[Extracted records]
■ ■ ■

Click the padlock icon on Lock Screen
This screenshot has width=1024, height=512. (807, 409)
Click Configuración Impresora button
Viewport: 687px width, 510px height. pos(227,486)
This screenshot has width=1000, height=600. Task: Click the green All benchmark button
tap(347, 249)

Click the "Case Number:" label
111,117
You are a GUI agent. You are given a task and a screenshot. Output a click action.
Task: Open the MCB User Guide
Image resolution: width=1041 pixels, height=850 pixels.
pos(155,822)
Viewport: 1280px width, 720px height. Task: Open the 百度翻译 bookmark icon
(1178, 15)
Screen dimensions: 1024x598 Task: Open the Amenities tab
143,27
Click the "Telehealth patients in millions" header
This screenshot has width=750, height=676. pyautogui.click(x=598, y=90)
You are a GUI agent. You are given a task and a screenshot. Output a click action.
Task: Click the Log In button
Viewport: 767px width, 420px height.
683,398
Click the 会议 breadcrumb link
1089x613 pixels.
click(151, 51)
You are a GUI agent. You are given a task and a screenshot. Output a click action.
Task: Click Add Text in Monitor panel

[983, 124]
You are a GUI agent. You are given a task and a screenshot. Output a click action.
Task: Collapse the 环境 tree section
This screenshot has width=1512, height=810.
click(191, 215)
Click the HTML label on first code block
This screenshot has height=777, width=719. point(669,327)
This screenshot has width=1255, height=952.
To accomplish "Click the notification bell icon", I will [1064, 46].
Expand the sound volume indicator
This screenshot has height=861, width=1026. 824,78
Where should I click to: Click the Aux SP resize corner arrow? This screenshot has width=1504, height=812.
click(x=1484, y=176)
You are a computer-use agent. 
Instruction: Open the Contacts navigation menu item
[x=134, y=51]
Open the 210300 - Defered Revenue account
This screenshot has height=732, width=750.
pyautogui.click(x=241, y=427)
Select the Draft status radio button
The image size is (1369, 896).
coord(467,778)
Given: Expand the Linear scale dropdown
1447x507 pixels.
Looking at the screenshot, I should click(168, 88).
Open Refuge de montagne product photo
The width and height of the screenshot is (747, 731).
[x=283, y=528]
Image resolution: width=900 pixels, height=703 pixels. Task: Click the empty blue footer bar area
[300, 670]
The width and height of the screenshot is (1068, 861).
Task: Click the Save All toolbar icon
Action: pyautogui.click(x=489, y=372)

■ ■ ■

Write out exactly the lines from the line holding "This screenshot has width=1255, height=952." through the last line of the data, and nothing besides those lines.

Answer to the problem ▸
This screenshot has width=1255, height=952.
To accomplish "Click the notification bell icon", I will [1064, 46].
Expand the sound volume indicator
This screenshot has height=861, width=1026. 824,78
Where should I click to: Click the Aux SP resize corner arrow? This screenshot has width=1504, height=812.
click(x=1484, y=176)
You are a computer-use agent. 
Instruction: Open the Contacts navigation menu item
[x=134, y=51]
Open the 210300 - Defered Revenue account
This screenshot has height=732, width=750.
pyautogui.click(x=241, y=427)
Select the Draft status radio button
The image size is (1369, 896).
coord(467,778)
Given: Expand the Linear scale dropdown
1447x507 pixels.
Looking at the screenshot, I should click(168, 88).
Open Refuge de montagne product photo
The width and height of the screenshot is (747, 731).
[x=283, y=528]
Image resolution: width=900 pixels, height=703 pixels. Task: Click the empty blue footer bar area
[300, 670]
The width and height of the screenshot is (1068, 861).
Task: Click the Save All toolbar icon
Action: pyautogui.click(x=489, y=372)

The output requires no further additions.